The state of affairs and our position were then reported to the
Admiral commanding Battle-cruiser Squadron.”
The German cruiser fired very rapidly at ‘Arethusa, salvo after
salvo falling between ten and thirty yards short, so that not a single
shell struck, and two well-directed torpedoes also failed to reach the
ship. The 6-inch guns of
Arethusa, and the splendidly directed fire from Fearless, soon began to
take effect on the four-funnelled cruiser, and she once more turned away
towards Heligoland.
Four minutes later Mains appeared, and Arethusa and Fearless,
with their destroyers, were for twenty-five minutes in action with this
new enemy, which had already suffered heavy losses in her fight with the
Fourth Division. She began
to sink by the head, and as the Light Cruiser Squadron now came up and
fired into her also, the commodore recalled Fearless and the destroyers.
Just after he had ordered, “cease fire” yet another ship was
seen on the starboard quarter-a large, four-funnelled cruiser. Broadsides were exchanged with the new corner, but the range
was long and the firing was without visible effect. At this moment Admiral Beatty, with his big battle cruisers,
came rushing up, and the 13.5 guns soon sent the large German to the
Bottom.
Let us now return to Mainz, which had been pounded by the light
cruisers into a total wreck; volumes of black smoke and flame were
belching from below, and a red-hot glow radiated from her torn plating.
She was down by the head, and it was evident that she would only
float a very short time when Keyes ordered the commander of Lurcher to
lay his vessel alongside her. The
dead and wounded were lying in ghastly heaps, but as he neared the wreck
he saw a sailor climbing the foremast to reeve fresh halyards for the
ensign, which had been shot away. Some
German officers trained a gun at Lurcher’s bridge.
“Don’t fire, I am coming to save life,” exclaimed the
commodore, and as the craft came together the crews passed the maimed
and torn victims over the side as rapidly as possible.
Von Tirpitz, an officer on board, took no part, but stood on the
bridge with a scornful smile. Another
young German officer was, on the contrary, very active in aiding the
helpless cases. At last all
the survivors on board Mainz, with the exception of Tirpitz, the young
officer and the man aloft, were safe on board Lurcher.
“Come along,” said the commodore to the young officer,
“you’ve done your share.”
“No, thank you,” was the answer. Meanwhile Firedrake had
picked up 27 of the crew of Mainz, who had apparently jumped overboard
to avoid our cruisers fire.
By this time Mains was very low in the water, and steam as well
as smoke and fire came pouring out through the shell holes.

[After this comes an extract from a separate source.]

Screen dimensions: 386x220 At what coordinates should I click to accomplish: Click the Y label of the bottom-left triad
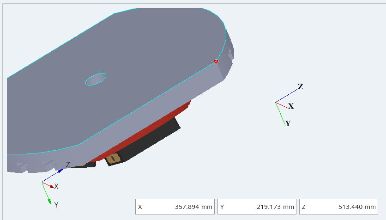point(56,205)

The captain of Liverpool had signalled that the ship might blow
up at any moment, and the cutter and whaler, lowered by that ship, stood
off waiting. Prior to the
arrival of Lurcher, they had each taken a boatload of wounded from Mainz
to Liverpool and were responsible for saving more than 70 Germans.
The commodore gave the order to cast off, the engines were turned
astern not a moment too soon. Just
as Lurcher backed away the German heeled over to port and sank, leaving
a cloud of dirty brown smoke and steam.
As she went all the unwounded Huns, who had been ordered to sit
down on the forecastle of the destroyer, sprang to their feet and gave
three cheers; “Hoch!” “Hoch!”
“Hoch!”
Readers will be glad to know that the young German officer, whose
devotion to duty made him stick to his ship as long as she floated, was
afterwards picked up, together with Tirpitz, by Liverpool’s boats.
As a record of the above narrative the picture facing this page
shows the situation of the Fourth Division of the Third Flotilla.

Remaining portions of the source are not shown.